The person who looked after her and made sure things ran smoothly was her head eunuch, Lee Lianying – the man who had been taken by Prince Chun on his tour to inspect the navy. The trip had been Cixi's gift to the key figure in her daily life, as well as the prince's way of making amends to her. The American painter Katharine Carl, who met him some years later, described Lianying:

In person he is tall and thin. His head is, in type, like Savonarola's. He has a Roman nose, a massive lean jaw, a protruding lower lip, and very shrewd eyes, full of intelligence, that shine out of sunken orbits. His face is much wrinkled and his skin like old parchment … He has elegant, insinuating manners, speaks excellent Chinese – having a fine enunciation, a good choice of words, and a low, pleasant voice.

Lianying's future as a eunuch was sealed when he was six by his poverty-stricken father, who took the child to a professional castrator. When he first entered the court, the boy preferred play to work and was considered ‘lazy'. But strict training and severe punishments for ‘dereliction' changed him and made him assiduous in serving his masters and obeying court rules. Exceptionally cautious and sensitive, he looked after Cixi to perfection. He was her taster – and also her best friend. Cixi was lonely. Some of her eunuchs recalled:

Although the Empress Dowager had many matters to deal with, it appeared that her life was rather empty. When she was not working, she painted and watched operas, and so on, but she was often restless. The only person who could relieve her restlessness was the eunuch Lee Lianying. He knew how to look after her and became her indispensable companion. We could see that they were very, very close.

The eunuchs remembered that Cixi often dropped into Lianying's room and called out: ‘Lianying, let's go for a stroll.' They ‘would then walk together, and we would follow them from a distance. The empress dowager sometimes even called Lee Lianying to her bedchamber … and they would chat deep into the night.' When Lianying was ill – or pretended to be ill in order to stay in bed, according to the eunuchs – ‘the Empress Dowager would worry and would summon the court doctors at once. She would stay with him until he took the medicine.' (Herbs and other ingredients took time to dole out, mix and brew.) In the court medical records Lianying had his own file, unique for a member of staff, who shared files. This medical privilege was unavailable even to lower-rank royal concubines.

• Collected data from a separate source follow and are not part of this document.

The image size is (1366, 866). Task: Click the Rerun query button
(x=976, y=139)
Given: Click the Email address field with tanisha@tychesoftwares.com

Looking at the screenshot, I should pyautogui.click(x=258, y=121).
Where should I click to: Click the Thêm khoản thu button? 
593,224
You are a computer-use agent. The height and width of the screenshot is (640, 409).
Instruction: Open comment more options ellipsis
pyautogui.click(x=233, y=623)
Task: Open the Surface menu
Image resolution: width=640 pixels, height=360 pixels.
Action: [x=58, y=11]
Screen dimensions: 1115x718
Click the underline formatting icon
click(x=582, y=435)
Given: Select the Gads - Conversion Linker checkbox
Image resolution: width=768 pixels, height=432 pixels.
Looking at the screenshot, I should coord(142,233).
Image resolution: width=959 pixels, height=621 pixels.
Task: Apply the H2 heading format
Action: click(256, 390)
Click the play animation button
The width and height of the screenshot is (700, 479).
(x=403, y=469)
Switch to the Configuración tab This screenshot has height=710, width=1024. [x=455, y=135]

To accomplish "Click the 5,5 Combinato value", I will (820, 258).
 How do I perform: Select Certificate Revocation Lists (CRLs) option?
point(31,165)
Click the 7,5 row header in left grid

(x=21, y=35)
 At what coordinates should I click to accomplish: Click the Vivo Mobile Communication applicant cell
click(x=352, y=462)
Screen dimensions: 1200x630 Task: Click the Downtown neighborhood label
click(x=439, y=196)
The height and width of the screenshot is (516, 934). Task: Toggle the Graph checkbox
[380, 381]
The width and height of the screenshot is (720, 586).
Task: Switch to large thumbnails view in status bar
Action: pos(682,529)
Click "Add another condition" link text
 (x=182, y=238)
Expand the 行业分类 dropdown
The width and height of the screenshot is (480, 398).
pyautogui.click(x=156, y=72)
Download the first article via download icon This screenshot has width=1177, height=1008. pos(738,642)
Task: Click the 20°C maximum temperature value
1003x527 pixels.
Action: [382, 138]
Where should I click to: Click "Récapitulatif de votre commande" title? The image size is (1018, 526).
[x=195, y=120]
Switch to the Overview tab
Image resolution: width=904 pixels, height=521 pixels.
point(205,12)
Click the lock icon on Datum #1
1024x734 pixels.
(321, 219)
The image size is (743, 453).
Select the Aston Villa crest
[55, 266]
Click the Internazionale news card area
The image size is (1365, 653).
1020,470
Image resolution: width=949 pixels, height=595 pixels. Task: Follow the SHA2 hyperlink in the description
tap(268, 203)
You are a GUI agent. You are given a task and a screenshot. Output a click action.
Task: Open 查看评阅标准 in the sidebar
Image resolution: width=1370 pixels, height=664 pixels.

Cixi showered him with expensive gifts and promoted him to a high rank that was unprecedented for a eunuch in Qing history.

In the court Lianying's privileged position generated little malicious jealousy, as by consensus he was ‘always respectful to his superiors, and always generous to his inferiors'. But in the country at large, because of his closeness to Cixi, and because he was a eunuch, officials were constantly accusing him of meddling in state affairs, although no one ever produced any proof. As a matter of fact Cixi never involved him in politics, following the Qing rules meticulously. But the accusations refused to die down. When he was taken on the navy inspection tour by Prince Chun, the news generated such a tempest that it almost overshadowed the inspection itself. One Censor wrote to reprimand Cixi, alleging that sending Lianying on the trip had caused floods that had ruined the crops in several provinces. Cixi broke her own rule of not punishing critics and accused the Censor of slander, on which basis she publicly and emphatically rejected his petitions (‘threw them back at him'), and demoted the hapless man. When another official wrote to say that eunuchs should not be let out of the capital at all, she ignored the petition. Still there was widespread gossip that Lianying had attained his privileged position through his exceptional skill in dressing Cixi's hair – a baseless rumour that was charged with sexual innuendo. Even a later defeat by Japan during Cixi's retirement was blamed on her relationship with Lianying.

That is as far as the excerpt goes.